— EXTRACTED DATA —
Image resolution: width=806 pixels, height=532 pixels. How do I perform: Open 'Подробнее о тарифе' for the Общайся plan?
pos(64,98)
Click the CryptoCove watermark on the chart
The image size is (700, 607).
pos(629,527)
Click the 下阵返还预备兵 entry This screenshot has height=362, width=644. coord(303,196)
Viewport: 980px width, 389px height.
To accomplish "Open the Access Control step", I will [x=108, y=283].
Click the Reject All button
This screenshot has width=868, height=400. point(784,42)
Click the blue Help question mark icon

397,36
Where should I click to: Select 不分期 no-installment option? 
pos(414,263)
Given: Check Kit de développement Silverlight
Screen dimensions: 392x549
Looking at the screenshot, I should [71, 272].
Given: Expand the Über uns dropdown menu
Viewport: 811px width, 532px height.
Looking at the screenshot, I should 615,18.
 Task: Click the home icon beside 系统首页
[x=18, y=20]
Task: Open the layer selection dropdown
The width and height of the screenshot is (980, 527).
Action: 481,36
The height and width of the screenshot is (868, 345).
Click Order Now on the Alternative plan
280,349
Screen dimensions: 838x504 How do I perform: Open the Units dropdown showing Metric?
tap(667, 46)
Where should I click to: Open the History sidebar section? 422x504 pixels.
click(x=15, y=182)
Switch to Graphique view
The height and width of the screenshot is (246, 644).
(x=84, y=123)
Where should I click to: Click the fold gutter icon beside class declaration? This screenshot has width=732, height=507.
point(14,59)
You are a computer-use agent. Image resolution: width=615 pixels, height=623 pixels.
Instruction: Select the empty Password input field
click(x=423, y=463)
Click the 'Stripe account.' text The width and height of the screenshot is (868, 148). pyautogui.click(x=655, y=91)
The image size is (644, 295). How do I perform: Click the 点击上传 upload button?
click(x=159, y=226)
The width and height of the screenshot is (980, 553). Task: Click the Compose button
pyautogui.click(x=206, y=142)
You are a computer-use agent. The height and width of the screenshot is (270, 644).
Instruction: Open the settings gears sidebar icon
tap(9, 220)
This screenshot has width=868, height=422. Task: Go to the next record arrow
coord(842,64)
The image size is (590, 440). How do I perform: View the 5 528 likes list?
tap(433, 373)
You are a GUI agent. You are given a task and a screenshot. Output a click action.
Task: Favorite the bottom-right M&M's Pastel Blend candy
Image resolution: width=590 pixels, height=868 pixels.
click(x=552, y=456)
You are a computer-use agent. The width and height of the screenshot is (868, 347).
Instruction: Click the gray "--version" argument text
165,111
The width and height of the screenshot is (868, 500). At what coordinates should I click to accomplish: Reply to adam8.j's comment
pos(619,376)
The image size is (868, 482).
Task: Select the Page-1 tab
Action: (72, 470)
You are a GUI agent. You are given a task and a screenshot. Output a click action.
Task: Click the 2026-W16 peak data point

— TASK STATEMENT —
When the word "computer" appears in a line of the listing, copy that line.

— RESPONSE —
You are a computer-use agent. Image resolution: width=615 pixels, height=623 pixels.
You are a computer-use agent. The height and width of the screenshot is (270, 644).
You are a computer-use agent. The width and height of the screenshot is (868, 347).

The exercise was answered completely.